## Excerpt to read
★ ★ ★
How Information Theory Unifies Quantum Mechanics
A new framework ties together wave-particle duality and quantum uncertainty with bits.
Image: Thomas Vandenberghe/Flickr
Two parallel mysteries of quantum mechanics, so-called wave-particle duality and the Heisenberg uncertainty principle, are in reality one and the same. This is according to a new framework developed by physicists at the National University of Singapore, which says that wave-particle duality relations are actually examples of quantum uncertainty.
Briefly: Wave-particle duality refers to the requirement that particles act like points, discrete packages located in one place at one time, and waves simultaneously. Simple dots vs. periodic blurs. A wave isn't a point, it's a space.
Uncertainty says, meanwhile, that we can't know both the position and velocity of a given particle at the same time. There is a fundamental limit to this knowledge.
The connection suggests a deeper principle at work behind the strangest and most fundamental physics in the universe. A unification of the quantum freakshow. This unification would bring us one step closer to understanding a realm of physics at the very boundary of understandable, yet one that's behind everything in existence.
The idea that all the myriad oddities of quantum mechanics are rooted in the same principle isn't new. It's intuitive even. In one of his famous lectures, Richard Feynman offered that, "[wave-particle duality] is a phenomenon which is impossible ... to explain in any classical way, and which has in it the heart of quantum mechanics. In reality, it contains the only mystery [of quantum mechanics]."
Superficially, wave-particle duality relations and quantum uncertainty actually sound quite a lot alike, but the formal connection hasn't been established, leaving them as similar but distinct-until-proven-otherwise phenomena.
Wave-particle duality has mystified physicists since the early-1800s, at least. A rippling blur of a particle-wave persists as long as we don't attempt to measure the given particle, in which case the wave is disturbed, collapsing into just a point. This "collapse" is the popular interpretation, at least, though much remains obscured.
★ ★ ★
## Entries shown
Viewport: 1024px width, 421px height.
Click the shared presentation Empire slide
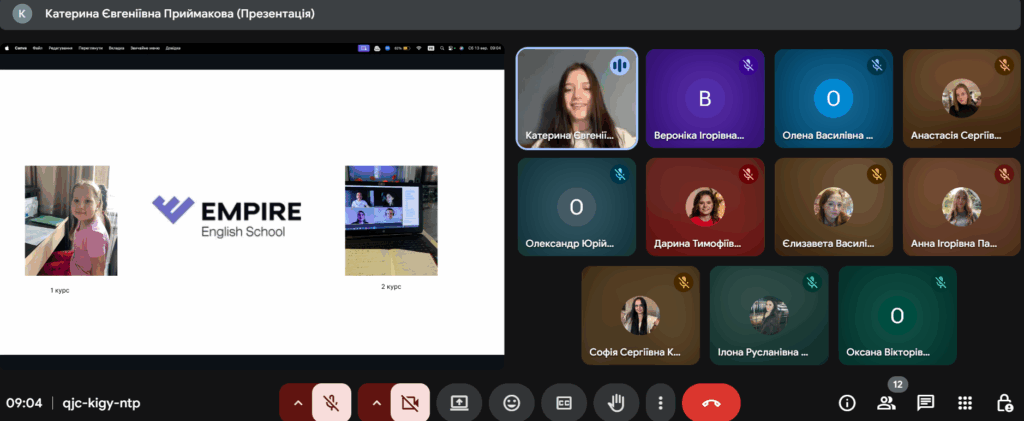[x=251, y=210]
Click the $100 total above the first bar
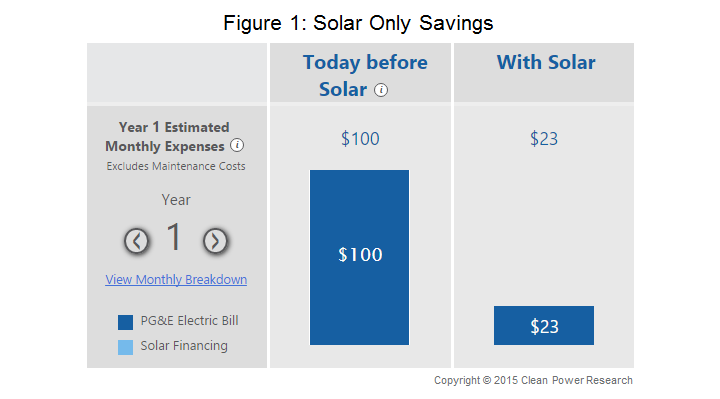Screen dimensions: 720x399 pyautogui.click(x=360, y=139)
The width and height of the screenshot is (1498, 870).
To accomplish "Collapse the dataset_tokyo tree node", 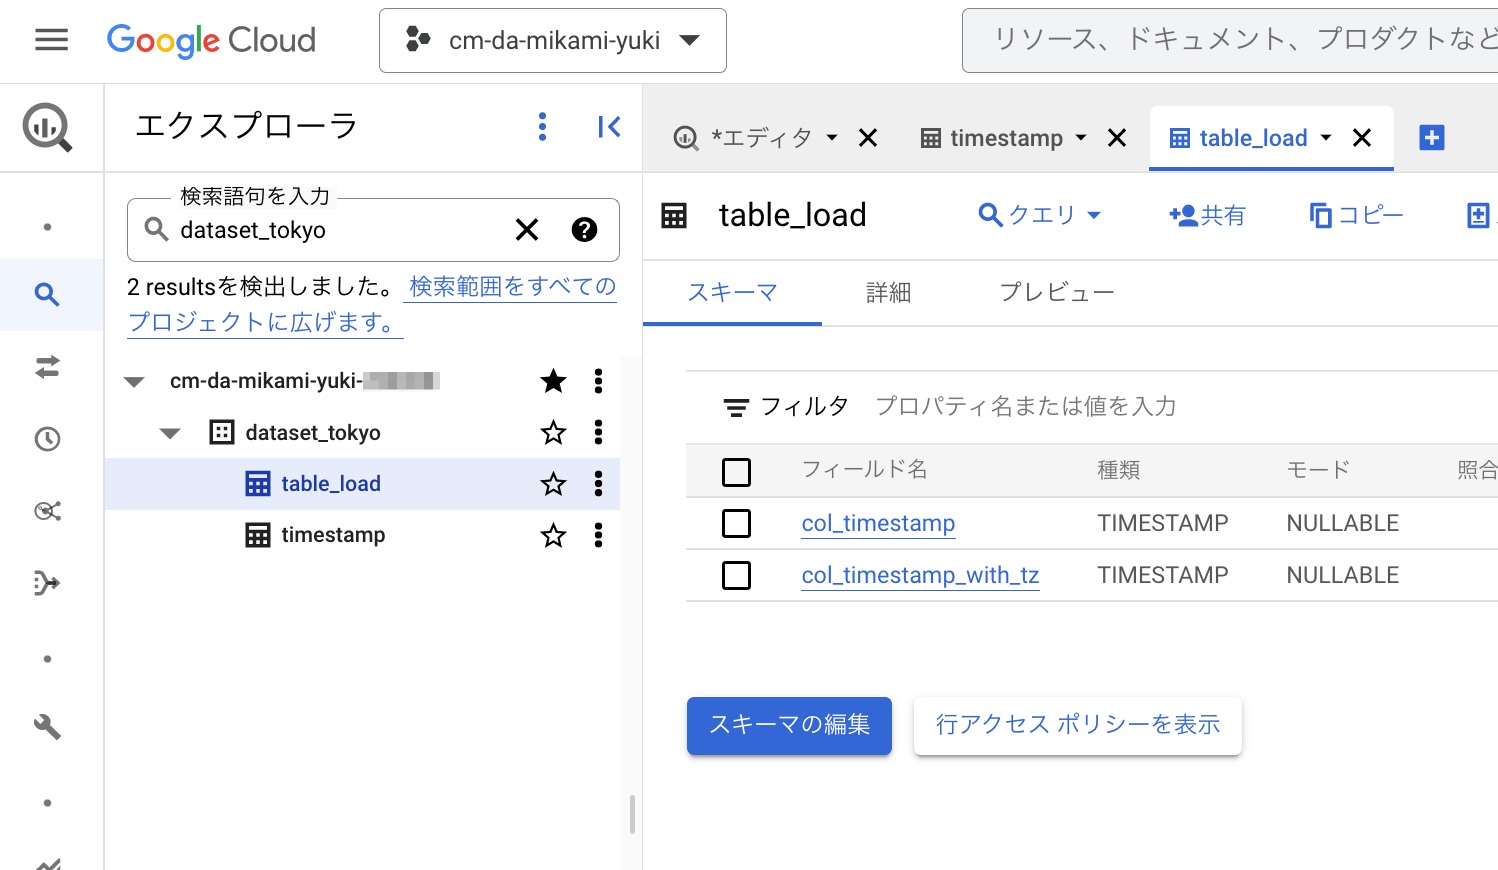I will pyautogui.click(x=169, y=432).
★ ★ ★
## Directions
A. In the article on information theory and quantum mechanics, at which university did the physicists who developed the new framework work?
B. Which people are named anywhere in the article on information theory and quantum mechanics, including its image credit?
C. According to the article on information theory and quantum mechanics, why had wave-particle duality and quantum uncertainty been treated as distinct phenomena even though they sound alike?

## Exercise responses
A. The National University of Singapore.

B. Thomas Vandenberghe, Heisenberg, and Richard Feynman.

C. No formal connection between them had been established. That left them as similar but distinct-until-proven-otherwise phenomena.